Written instruction
Can you revise these lines by swapping "field" for "box", keeping everything else the same and leaving out the pictures?

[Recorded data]

= = = = = = =

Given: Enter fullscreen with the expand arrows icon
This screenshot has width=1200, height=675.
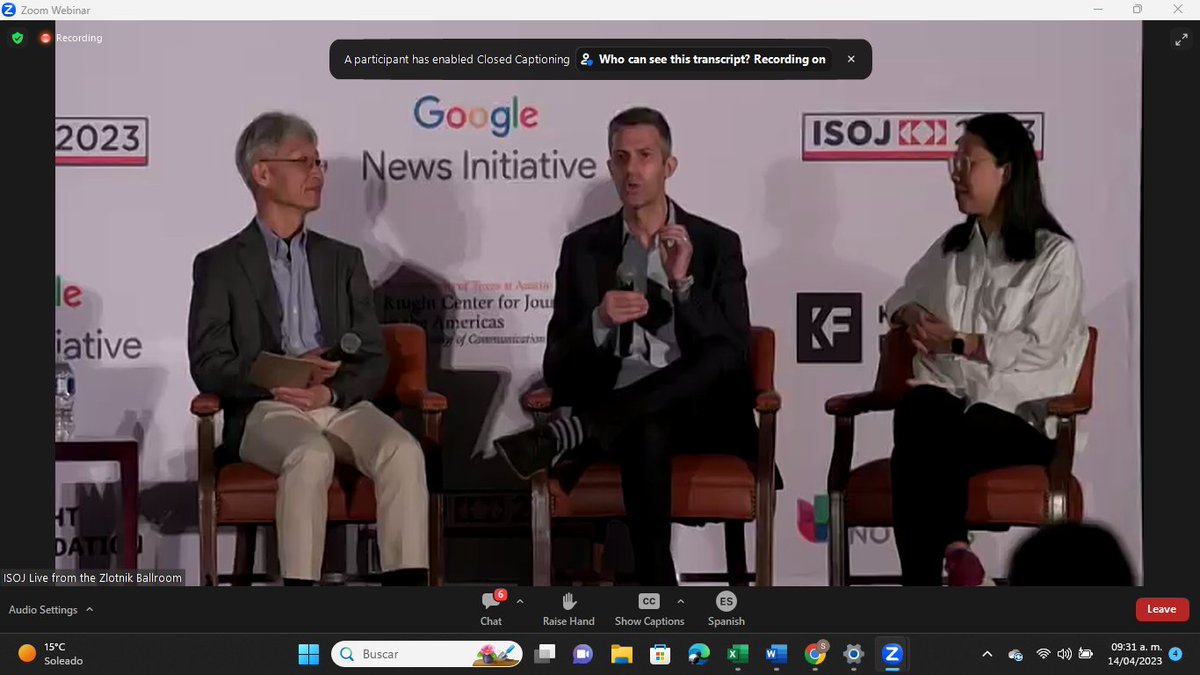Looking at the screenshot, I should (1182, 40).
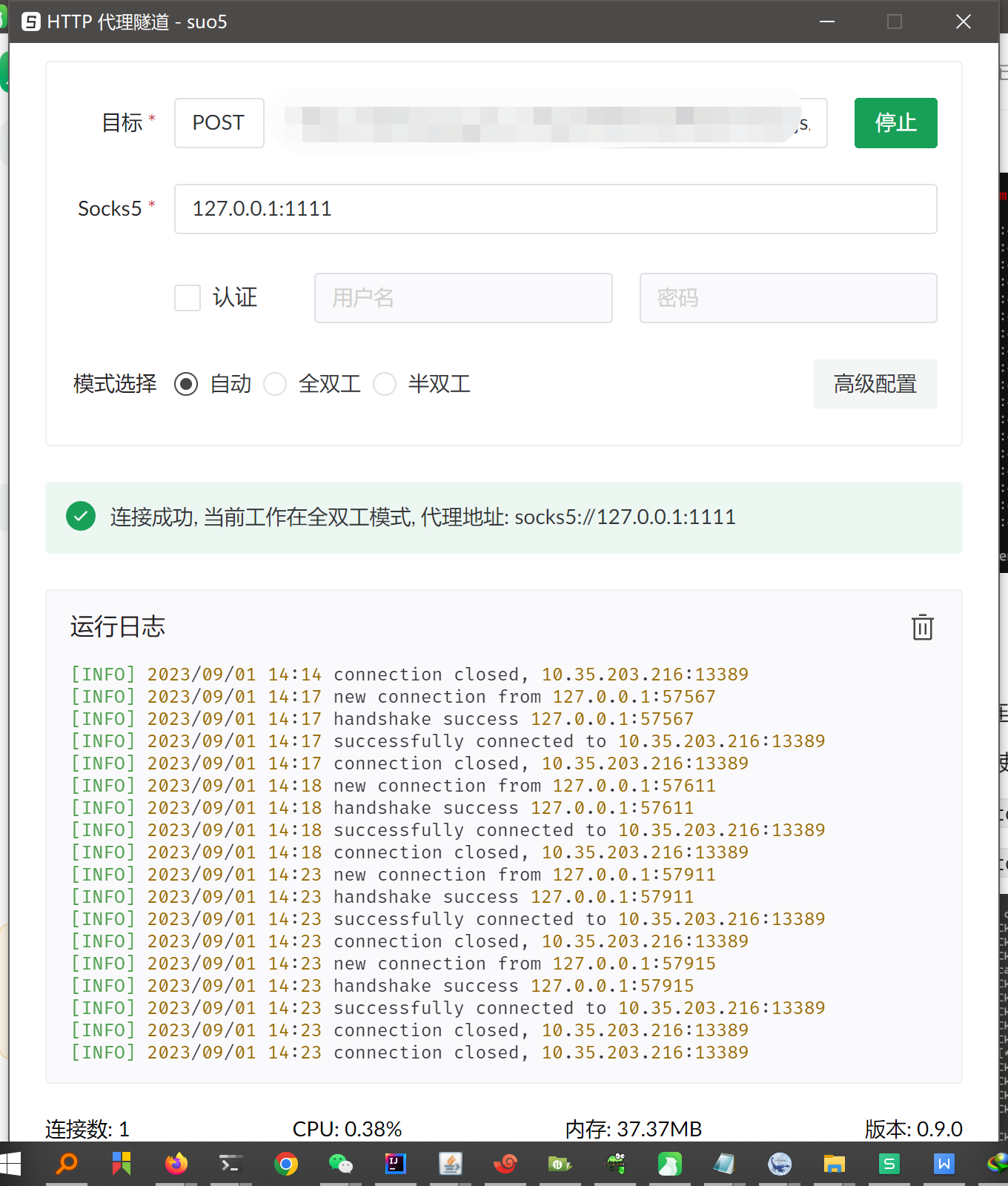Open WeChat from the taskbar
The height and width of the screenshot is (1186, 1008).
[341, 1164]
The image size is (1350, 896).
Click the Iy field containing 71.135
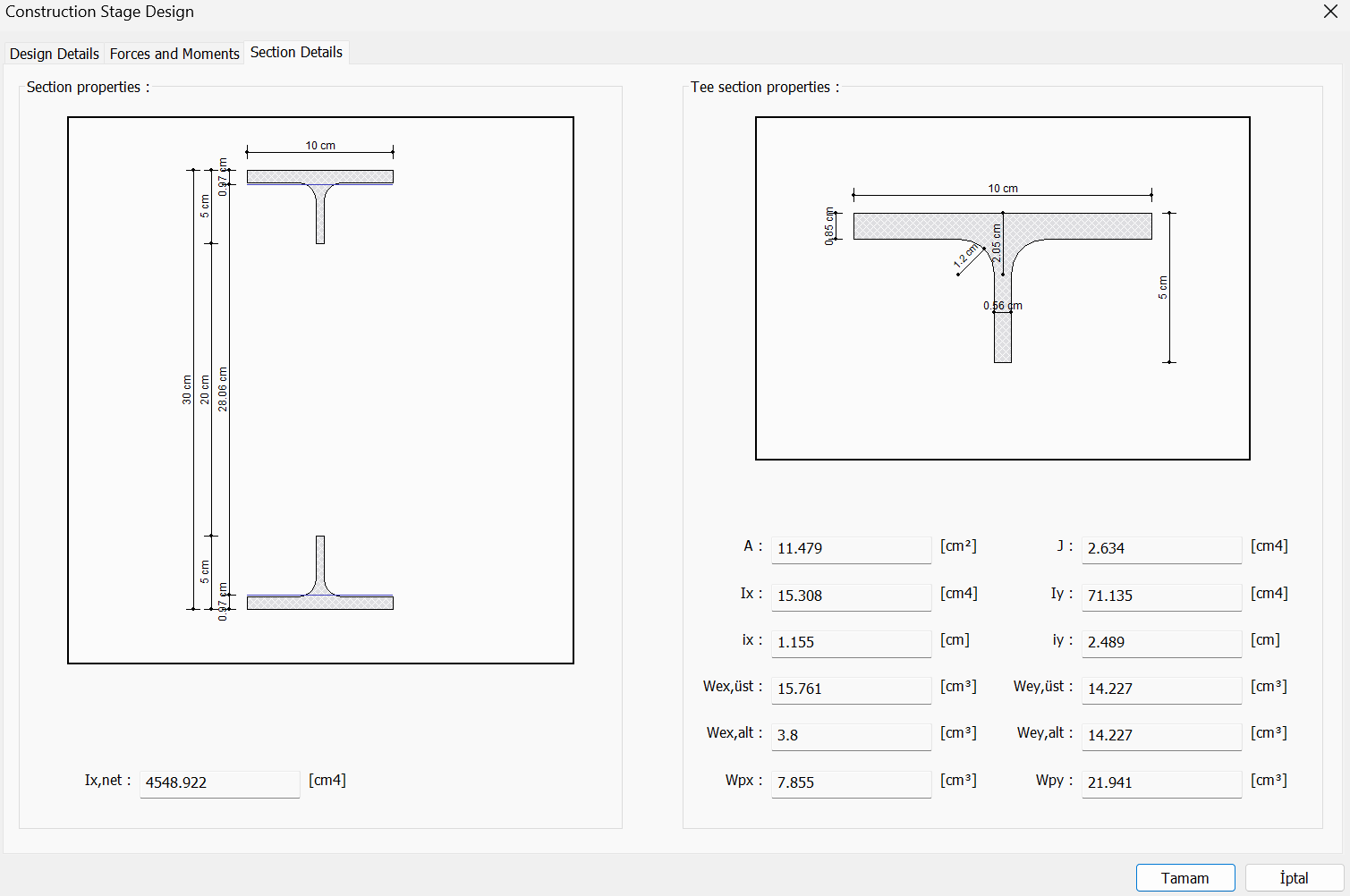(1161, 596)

= = = = = = =

Output of the exercise
Given: Enter fullscreen with the expand arrows icon
This screenshot has width=1200, height=675.
Looking at the screenshot, I should (1182, 40).
Open WeChat from the taskbar
The height and width of the screenshot is (1186, 1008).
[341, 1164]
The image size is (1350, 896).
Click the Iy box containing 71.135
(1161, 596)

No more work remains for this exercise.